__Work instructions__
Every record below, from first to last: print it exactly as shown.

__Task inputs__
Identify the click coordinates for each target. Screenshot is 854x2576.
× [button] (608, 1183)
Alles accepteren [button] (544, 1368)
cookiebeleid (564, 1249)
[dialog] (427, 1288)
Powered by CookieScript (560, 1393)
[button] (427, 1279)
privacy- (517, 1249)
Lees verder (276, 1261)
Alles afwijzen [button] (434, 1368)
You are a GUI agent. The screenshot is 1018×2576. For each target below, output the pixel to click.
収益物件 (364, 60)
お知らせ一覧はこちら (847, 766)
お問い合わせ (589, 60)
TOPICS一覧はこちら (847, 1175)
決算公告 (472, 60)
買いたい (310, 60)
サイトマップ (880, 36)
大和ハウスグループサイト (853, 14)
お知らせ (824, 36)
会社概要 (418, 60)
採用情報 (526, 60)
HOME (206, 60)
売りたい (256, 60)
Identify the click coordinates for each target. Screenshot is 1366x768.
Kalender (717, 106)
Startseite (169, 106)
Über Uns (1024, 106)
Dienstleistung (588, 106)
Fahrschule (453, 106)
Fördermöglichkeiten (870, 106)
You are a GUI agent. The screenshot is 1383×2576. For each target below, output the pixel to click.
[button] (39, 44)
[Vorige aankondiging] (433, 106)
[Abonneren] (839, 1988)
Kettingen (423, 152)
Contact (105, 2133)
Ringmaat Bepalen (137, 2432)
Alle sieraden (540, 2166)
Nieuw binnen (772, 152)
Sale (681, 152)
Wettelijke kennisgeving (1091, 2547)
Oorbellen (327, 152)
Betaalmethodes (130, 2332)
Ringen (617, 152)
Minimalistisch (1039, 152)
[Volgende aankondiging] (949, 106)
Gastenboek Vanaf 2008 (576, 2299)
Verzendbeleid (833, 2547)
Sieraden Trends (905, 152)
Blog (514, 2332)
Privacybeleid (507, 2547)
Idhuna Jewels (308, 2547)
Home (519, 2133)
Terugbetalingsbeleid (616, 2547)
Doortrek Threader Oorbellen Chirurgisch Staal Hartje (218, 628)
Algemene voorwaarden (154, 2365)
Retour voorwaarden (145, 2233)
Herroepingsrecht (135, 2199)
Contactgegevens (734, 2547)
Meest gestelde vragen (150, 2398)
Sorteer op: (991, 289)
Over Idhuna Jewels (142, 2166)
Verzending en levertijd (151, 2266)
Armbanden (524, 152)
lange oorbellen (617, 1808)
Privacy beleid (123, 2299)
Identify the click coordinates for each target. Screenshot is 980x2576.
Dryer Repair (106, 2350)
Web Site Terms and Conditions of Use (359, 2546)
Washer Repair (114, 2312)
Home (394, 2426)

__Response below__
Identify the click coordinates for each target. Screenshot is 854x2576.
× [button] (608, 1183)
Alles accepteren [button] (544, 1368)
cookiebeleid (564, 1249)
[dialog] (427, 1288)
Powered by CookieScript (560, 1393)
[button] (427, 1279)
privacy- (517, 1249)
Lees verder (276, 1261)
Alles afwijzen [button] (434, 1368)
You are a GUI agent. The screenshot is 1018×2576. For each target below, output the pixel to click.
収益物件 (364, 60)
お知らせ一覧はこちら (847, 766)
お問い合わせ (589, 60)
TOPICS一覧はこちら (847, 1175)
決算公告 (472, 60)
買いたい (310, 60)
サイトマップ (880, 36)
大和ハウスグループサイト (853, 14)
お知らせ (824, 36)
会社概要 (418, 60)
採用情報 (526, 60)
HOME (206, 60)
売りたい (256, 60)
Identify the click coordinates for each target. Screenshot is 1366x768.
Kalender (717, 106)
Startseite (169, 106)
Über Uns (1024, 106)
Dienstleistung (588, 106)
Fahrschule (453, 106)
Fördermöglichkeiten (870, 106)
You are a GUI agent. The screenshot is 1383×2576. For each target below, output the pixel to click.
[button] (39, 44)
[Vorige aankondiging] (433, 106)
[Abonneren] (839, 1988)
Kettingen (423, 152)
Contact (105, 2133)
Ringmaat Bepalen (137, 2432)
Alle sieraden (540, 2166)
Nieuw binnen (772, 152)
Sale (681, 152)
Wettelijke kennisgeving (1091, 2547)
Oorbellen (327, 152)
Betaalmethodes (130, 2332)
Ringen (617, 152)
Minimalistisch (1039, 152)
[Volgende aankondiging] (949, 106)
Gastenboek Vanaf 2008 (576, 2299)
Verzendbeleid (833, 2547)
Sieraden Trends (905, 152)
Blog (514, 2332)
Privacybeleid (507, 2547)
Idhuna Jewels (308, 2547)
Home (519, 2133)
Terugbetalingsbeleid (616, 2547)
Doortrek Threader Oorbellen Chirurgisch Staal Hartje (218, 628)
Algemene voorwaarden (154, 2365)
Retour voorwaarden (145, 2233)
Herroepingsrecht (135, 2199)
Contactgegevens (734, 2547)
Meest gestelde vragen (150, 2398)
Sorteer op: (991, 289)
Over Idhuna Jewels (142, 2166)
Verzending en levertijd (151, 2266)
Armbanden (524, 152)
lange oorbellen (617, 1808)
Privacy beleid (123, 2299)
Identify the click coordinates for each target. Screenshot is 980x2576.
Dryer Repair (106, 2350)
Web Site Terms and Conditions of Use (359, 2546)
Washer Repair (114, 2312)
Home (394, 2426)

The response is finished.